I have chosen to put the substantively unimportant point up front: A little over three years ago, I wrote that the rule in the United States House of Representatives which requires that any bill or joint resolution introduced in that house be accompanied by a statement identifying the part of the Constitution that gives Congress the authority to enact it (the bill or joint resolution) has not, in practice, served any useful purpose, and that if it has any effect at all, that effect must be to make U.S. Representatives accustomed to and comfortable with regularly expressing on the record their open contempt for the United States Constitution.  I had reviewed the Constitutional Authority Statements for a reasonably large number of bills that had (at that time) recently been introduced in that house, and most of these statements simply were not honest, avoiding the need to supply a genuine statement of a source of authority by invoking the Interstate Commerce Clause, the Necessary and Proper Clause, or simply the Constitution's Article I, Section 8 at large, regardless of whether any of the three fit the bill.

However, this June, Rep. Justin Amash introduced H.R. 7085, the "Ending Qualified Immunity Act", in the United States House of Representatives.  When I read the bill, I immediately thought, "The source of constitutional authority for this bill is obviously Section 5 of the Fourteenth Amendment."  Then, out of curiosity, I decided to look at the Constitutional Authority Statement for the bill, and when I did, I saw this:

I would expect nothing less from Rep. Amash, but I still appreciate that he has now given me the opportunity to finally see a Constitutional Authority Statement that I can tell was written by someone who is familiar with the Constitution.

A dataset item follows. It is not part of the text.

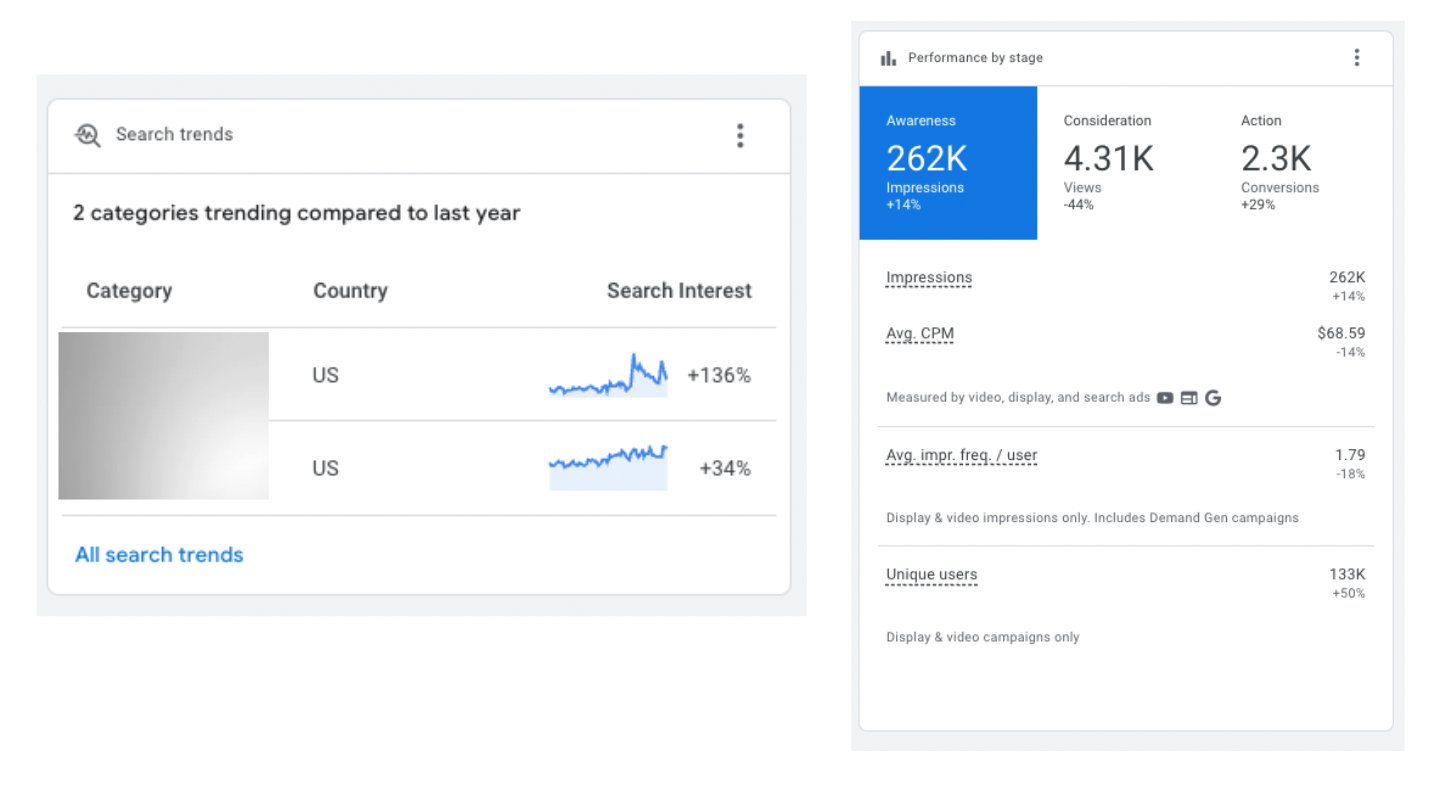
Task: Click the Impressions metric label
Action: point(928,277)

All of that was the substantively unimportant point.  To that, I add that this is a good bill that ought to have received more support than it has, so far.  42 U.S.C. § 1983 (along with a number of other excellent sections) was passed into law in order to better secure the rights of every person against the violation of those rights by state actors.  The enactment of Section 1983 (among other sections) was part of the effort of Congress to enforce the Fourteenth Amendment to the United States Constitution, which Section 5 of that amendment authorizes Congress to do, and which Congress was right to do.  Congress would be right to do it again, this year, by passing this bill and fixing the judicially-created sinkhole into which much of Section 1983's power to deliver justice has collapsed and fallen away.

Unfortunately, the bill does not appear to have made much progress in the House of Representatives, yet, and the current President of the United States has made known his opposition to anything that threatens to abolish or curtail qualified immunity, in keeping with his general position favoring wrongdoing by enforcement personnel being met with impunity.  Regardless, the bill deserves support.

I would offer one suggestion for improvement, however, and it concerns the bill's "Short Title".  I would really like the chance to hear people refer to this bill as "The Civil Rights Act of 2020".